**TASK REQUIREMENTS**:
For this exercise, the reply is the listing below, reproduced exactly.

**THE RECORDS**:
▬▬▬

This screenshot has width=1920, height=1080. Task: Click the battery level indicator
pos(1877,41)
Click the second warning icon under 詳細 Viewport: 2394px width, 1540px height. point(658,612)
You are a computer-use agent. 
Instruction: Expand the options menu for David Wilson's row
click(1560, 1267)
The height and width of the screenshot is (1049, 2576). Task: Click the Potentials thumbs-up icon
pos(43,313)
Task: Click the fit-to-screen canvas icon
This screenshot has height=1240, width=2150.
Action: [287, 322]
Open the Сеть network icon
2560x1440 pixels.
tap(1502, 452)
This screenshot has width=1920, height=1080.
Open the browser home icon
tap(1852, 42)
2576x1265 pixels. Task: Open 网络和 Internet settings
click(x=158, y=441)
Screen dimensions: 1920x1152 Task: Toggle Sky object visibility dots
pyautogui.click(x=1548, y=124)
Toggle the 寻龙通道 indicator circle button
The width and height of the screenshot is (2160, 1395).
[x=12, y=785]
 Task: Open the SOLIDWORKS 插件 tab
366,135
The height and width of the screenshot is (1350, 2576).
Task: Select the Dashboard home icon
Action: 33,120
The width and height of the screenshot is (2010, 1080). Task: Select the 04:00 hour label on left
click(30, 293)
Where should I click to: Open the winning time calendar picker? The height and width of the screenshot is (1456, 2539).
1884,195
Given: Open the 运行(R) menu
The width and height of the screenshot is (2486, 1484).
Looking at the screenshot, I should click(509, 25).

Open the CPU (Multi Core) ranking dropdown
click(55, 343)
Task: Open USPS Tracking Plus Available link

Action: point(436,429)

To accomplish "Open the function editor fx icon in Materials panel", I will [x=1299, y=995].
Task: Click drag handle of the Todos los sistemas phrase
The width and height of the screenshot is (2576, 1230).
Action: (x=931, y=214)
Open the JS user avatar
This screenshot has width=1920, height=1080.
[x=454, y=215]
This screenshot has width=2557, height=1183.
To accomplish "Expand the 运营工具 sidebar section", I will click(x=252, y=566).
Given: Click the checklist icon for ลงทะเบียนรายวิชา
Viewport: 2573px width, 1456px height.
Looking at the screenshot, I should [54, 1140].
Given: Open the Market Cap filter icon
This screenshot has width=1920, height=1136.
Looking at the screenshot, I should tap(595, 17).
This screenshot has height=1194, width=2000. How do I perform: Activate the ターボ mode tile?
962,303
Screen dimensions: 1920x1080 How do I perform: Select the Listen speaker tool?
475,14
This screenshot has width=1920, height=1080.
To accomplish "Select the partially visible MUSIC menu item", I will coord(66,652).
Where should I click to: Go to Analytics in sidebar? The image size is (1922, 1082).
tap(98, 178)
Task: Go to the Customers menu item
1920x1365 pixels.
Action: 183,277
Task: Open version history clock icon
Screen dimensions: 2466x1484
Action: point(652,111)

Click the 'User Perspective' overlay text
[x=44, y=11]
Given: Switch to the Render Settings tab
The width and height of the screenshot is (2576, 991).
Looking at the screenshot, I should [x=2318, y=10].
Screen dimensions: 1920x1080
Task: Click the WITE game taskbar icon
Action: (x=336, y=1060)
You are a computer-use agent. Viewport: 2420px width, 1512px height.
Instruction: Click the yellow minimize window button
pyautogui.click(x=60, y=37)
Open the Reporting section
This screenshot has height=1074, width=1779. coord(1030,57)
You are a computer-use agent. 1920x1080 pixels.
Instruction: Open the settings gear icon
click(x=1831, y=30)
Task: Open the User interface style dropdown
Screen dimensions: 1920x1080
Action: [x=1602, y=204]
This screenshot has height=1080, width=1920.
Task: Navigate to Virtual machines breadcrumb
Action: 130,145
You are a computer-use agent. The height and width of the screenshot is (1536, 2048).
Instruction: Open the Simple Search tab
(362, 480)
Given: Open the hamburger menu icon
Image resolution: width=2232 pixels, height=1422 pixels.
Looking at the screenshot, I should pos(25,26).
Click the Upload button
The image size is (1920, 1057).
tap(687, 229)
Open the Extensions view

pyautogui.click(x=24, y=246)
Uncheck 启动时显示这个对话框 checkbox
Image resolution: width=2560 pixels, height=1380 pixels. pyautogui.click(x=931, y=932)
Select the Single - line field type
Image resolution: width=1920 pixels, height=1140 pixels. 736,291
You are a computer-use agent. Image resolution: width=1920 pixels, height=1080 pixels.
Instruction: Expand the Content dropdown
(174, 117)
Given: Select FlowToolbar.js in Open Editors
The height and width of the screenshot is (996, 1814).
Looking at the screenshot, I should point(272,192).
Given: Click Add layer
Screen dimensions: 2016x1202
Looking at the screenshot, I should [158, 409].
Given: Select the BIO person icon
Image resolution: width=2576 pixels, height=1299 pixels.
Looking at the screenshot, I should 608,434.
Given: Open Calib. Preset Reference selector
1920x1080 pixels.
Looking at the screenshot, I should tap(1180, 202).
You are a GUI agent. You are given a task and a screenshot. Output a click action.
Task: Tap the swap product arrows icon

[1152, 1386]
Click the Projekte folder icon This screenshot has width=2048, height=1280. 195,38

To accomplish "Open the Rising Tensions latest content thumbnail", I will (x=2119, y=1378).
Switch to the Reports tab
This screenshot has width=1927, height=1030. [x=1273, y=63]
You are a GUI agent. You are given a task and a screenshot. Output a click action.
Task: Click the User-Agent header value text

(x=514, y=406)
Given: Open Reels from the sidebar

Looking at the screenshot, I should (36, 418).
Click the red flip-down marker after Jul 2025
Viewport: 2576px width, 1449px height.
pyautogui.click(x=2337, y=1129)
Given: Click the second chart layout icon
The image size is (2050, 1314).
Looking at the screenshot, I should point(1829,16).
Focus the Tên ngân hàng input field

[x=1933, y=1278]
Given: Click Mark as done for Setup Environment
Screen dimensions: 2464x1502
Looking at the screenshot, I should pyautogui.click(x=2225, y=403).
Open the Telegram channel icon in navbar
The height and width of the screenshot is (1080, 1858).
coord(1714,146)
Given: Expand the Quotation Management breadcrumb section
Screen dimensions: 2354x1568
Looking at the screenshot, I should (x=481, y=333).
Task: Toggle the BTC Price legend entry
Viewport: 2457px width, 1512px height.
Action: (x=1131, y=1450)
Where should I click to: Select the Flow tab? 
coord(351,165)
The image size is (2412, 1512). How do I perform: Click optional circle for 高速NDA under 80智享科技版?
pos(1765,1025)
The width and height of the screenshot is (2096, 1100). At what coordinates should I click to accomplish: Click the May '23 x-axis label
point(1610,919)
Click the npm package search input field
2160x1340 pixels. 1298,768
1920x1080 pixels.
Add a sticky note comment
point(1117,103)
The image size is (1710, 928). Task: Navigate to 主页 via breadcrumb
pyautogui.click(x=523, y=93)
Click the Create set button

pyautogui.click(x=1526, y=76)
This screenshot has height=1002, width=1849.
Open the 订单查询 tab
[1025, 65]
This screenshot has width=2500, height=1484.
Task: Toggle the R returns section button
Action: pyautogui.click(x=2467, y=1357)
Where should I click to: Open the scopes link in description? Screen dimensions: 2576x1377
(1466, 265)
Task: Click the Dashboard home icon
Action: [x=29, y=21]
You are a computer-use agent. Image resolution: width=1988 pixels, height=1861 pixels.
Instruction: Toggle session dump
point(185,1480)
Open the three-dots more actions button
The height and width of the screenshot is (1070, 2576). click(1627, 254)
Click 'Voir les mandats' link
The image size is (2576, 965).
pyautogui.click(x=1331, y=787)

▬▬▬

**EXERCISE OUTPUT**:
This screenshot has width=1920, height=1080. Task: Click the battery level indicator
pos(1877,41)
Click the second warning icon under 詳細 Viewport: 2394px width, 1540px height. point(658,612)
You are a computer-use agent. 
Instruction: Expand the options menu for David Wilson's row
click(1560, 1267)
The height and width of the screenshot is (1049, 2576). Task: Click the Potentials thumbs-up icon
pos(43,313)
Task: Click the fit-to-screen canvas icon
This screenshot has height=1240, width=2150.
Action: [287, 322]
Open the Сеть network icon
2560x1440 pixels.
tap(1502, 452)
This screenshot has width=1920, height=1080.
Open the browser home icon
tap(1852, 42)
2576x1265 pixels. Task: Open 网络和 Internet settings
click(x=158, y=441)
Screen dimensions: 1920x1152 Task: Toggle Sky object visibility dots
pyautogui.click(x=1548, y=124)
Toggle the 寻龙通道 indicator circle button
The width and height of the screenshot is (2160, 1395).
[x=12, y=785]
 Task: Open the SOLIDWORKS 插件 tab
366,135
The height and width of the screenshot is (1350, 2576).
Task: Select the Dashboard home icon
Action: 33,120
The width and height of the screenshot is (2010, 1080). Task: Select the 04:00 hour label on left
click(30, 293)
Where should I click to: Open the winning time calendar picker? The height and width of the screenshot is (1456, 2539).
1884,195
Given: Open the 运行(R) menu
The width and height of the screenshot is (2486, 1484).
Looking at the screenshot, I should click(509, 25).

Open the CPU (Multi Core) ranking dropdown
click(55, 343)
Task: Open USPS Tracking Plus Available link

Action: point(436,429)

To accomplish "Open the function editor fx icon in Materials panel", I will [x=1299, y=995].
Task: Click drag handle of the Todos los sistemas phrase
The width and height of the screenshot is (2576, 1230).
Action: (x=931, y=214)
Open the JS user avatar
This screenshot has width=1920, height=1080.
[x=454, y=215]
This screenshot has width=2557, height=1183.
To accomplish "Expand the 运营工具 sidebar section", I will click(x=252, y=566).
Given: Click the checklist icon for ลงทะเบียนรายวิชา
Viewport: 2573px width, 1456px height.
Looking at the screenshot, I should [54, 1140].
Given: Open the Market Cap filter icon
This screenshot has width=1920, height=1136.
Looking at the screenshot, I should tap(595, 17).
This screenshot has height=1194, width=2000. How do I perform: Activate the ターボ mode tile?
962,303
Screen dimensions: 1920x1080 How do I perform: Select the Listen speaker tool?
475,14
This screenshot has width=1920, height=1080.
To accomplish "Select the partially visible MUSIC menu item", I will coord(66,652).
Where should I click to: Go to Analytics in sidebar? The image size is (1922, 1082).
tap(98, 178)
Task: Go to the Customers menu item
1920x1365 pixels.
Action: 183,277
Task: Open version history clock icon
Screen dimensions: 2466x1484
Action: point(652,111)

Click the 'User Perspective' overlay text
[x=44, y=11]
Given: Switch to the Render Settings tab
The width and height of the screenshot is (2576, 991).
Looking at the screenshot, I should [x=2318, y=10].
Screen dimensions: 1920x1080
Task: Click the WITE game taskbar icon
Action: (x=336, y=1060)
You are a computer-use agent. Viewport: 2420px width, 1512px height.
Instruction: Click the yellow minimize window button
pyautogui.click(x=60, y=37)
Open the Reporting section
This screenshot has height=1074, width=1779. coord(1030,57)
You are a computer-use agent. 1920x1080 pixels.
Instruction: Open the settings gear icon
click(x=1831, y=30)
Task: Open the User interface style dropdown
Screen dimensions: 1920x1080
Action: [x=1602, y=204]
This screenshot has height=1080, width=1920.
Task: Navigate to Virtual machines breadcrumb
Action: 130,145
You are a computer-use agent. The height and width of the screenshot is (1536, 2048).
Instruction: Open the Simple Search tab
(362, 480)
Given: Open the hamburger menu icon
Image resolution: width=2232 pixels, height=1422 pixels.
Looking at the screenshot, I should pos(25,26).
Click the Upload button
The image size is (1920, 1057).
tap(687, 229)
Open the Extensions view

pyautogui.click(x=24, y=246)
Uncheck 启动时显示这个对话框 checkbox
Image resolution: width=2560 pixels, height=1380 pixels. pyautogui.click(x=931, y=932)
Select the Single - line field type
Image resolution: width=1920 pixels, height=1140 pixels. 736,291
You are a computer-use agent. Image resolution: width=1920 pixels, height=1080 pixels.
Instruction: Expand the Content dropdown
(174, 117)
Given: Select FlowToolbar.js in Open Editors
The height and width of the screenshot is (996, 1814).
Looking at the screenshot, I should point(272,192).
Given: Click Add layer
Screen dimensions: 2016x1202
Looking at the screenshot, I should [158, 409].
Given: Select the BIO person icon
Image resolution: width=2576 pixels, height=1299 pixels.
Looking at the screenshot, I should 608,434.
Given: Open Calib. Preset Reference selector
1920x1080 pixels.
Looking at the screenshot, I should tap(1180, 202).
You are a GUI agent. You are given a task and a screenshot. Output a click action.
Task: Tap the swap product arrows icon

[1152, 1386]
Click the Projekte folder icon This screenshot has width=2048, height=1280. 195,38

To accomplish "Open the Rising Tensions latest content thumbnail", I will (x=2119, y=1378).
Switch to the Reports tab
This screenshot has width=1927, height=1030. [x=1273, y=63]
You are a GUI agent. You are given a task and a screenshot. Output a click action.
Task: Click the User-Agent header value text

(x=514, y=406)
Given: Open Reels from the sidebar

Looking at the screenshot, I should (36, 418).
Click the red flip-down marker after Jul 2025
Viewport: 2576px width, 1449px height.
pyautogui.click(x=2337, y=1129)
Given: Click the second chart layout icon
The image size is (2050, 1314).
Looking at the screenshot, I should point(1829,16).
Focus the Tên ngân hàng input field

[x=1933, y=1278]
Given: Click Mark as done for Setup Environment
Screen dimensions: 2464x1502
Looking at the screenshot, I should pyautogui.click(x=2225, y=403).
Open the Telegram channel icon in navbar
The height and width of the screenshot is (1080, 1858).
coord(1714,146)
Given: Expand the Quotation Management breadcrumb section
Screen dimensions: 2354x1568
Looking at the screenshot, I should (x=481, y=333).
Task: Toggle the BTC Price legend entry
Viewport: 2457px width, 1512px height.
Action: (x=1131, y=1450)
Where should I click to: Select the Flow tab? 
coord(351,165)
The image size is (2412, 1512). How do I perform: Click optional circle for 高速NDA under 80智享科技版?
pos(1765,1025)
The width and height of the screenshot is (2096, 1100). At what coordinates should I click to accomplish: Click the May '23 x-axis label
point(1610,919)
Click the npm package search input field
2160x1340 pixels. 1298,768
1920x1080 pixels.
Add a sticky note comment
point(1117,103)
The image size is (1710, 928). Task: Navigate to 主页 via breadcrumb
pyautogui.click(x=523, y=93)
Click the Create set button

pyautogui.click(x=1526, y=76)
This screenshot has height=1002, width=1849.
Open the 订单查询 tab
[1025, 65]
This screenshot has width=2500, height=1484.
Task: Toggle the R returns section button
Action: pyautogui.click(x=2467, y=1357)
Where should I click to: Open the scopes link in description? Screen dimensions: 2576x1377
(1466, 265)
Task: Click the Dashboard home icon
Action: [x=29, y=21]
You are a computer-use agent. Image resolution: width=1988 pixels, height=1861 pixels.
Instruction: Toggle session dump
point(185,1480)
Open the three-dots more actions button
The height and width of the screenshot is (1070, 2576). click(1627, 254)
Click 'Voir les mandats' link
The image size is (2576, 965).
pyautogui.click(x=1331, y=787)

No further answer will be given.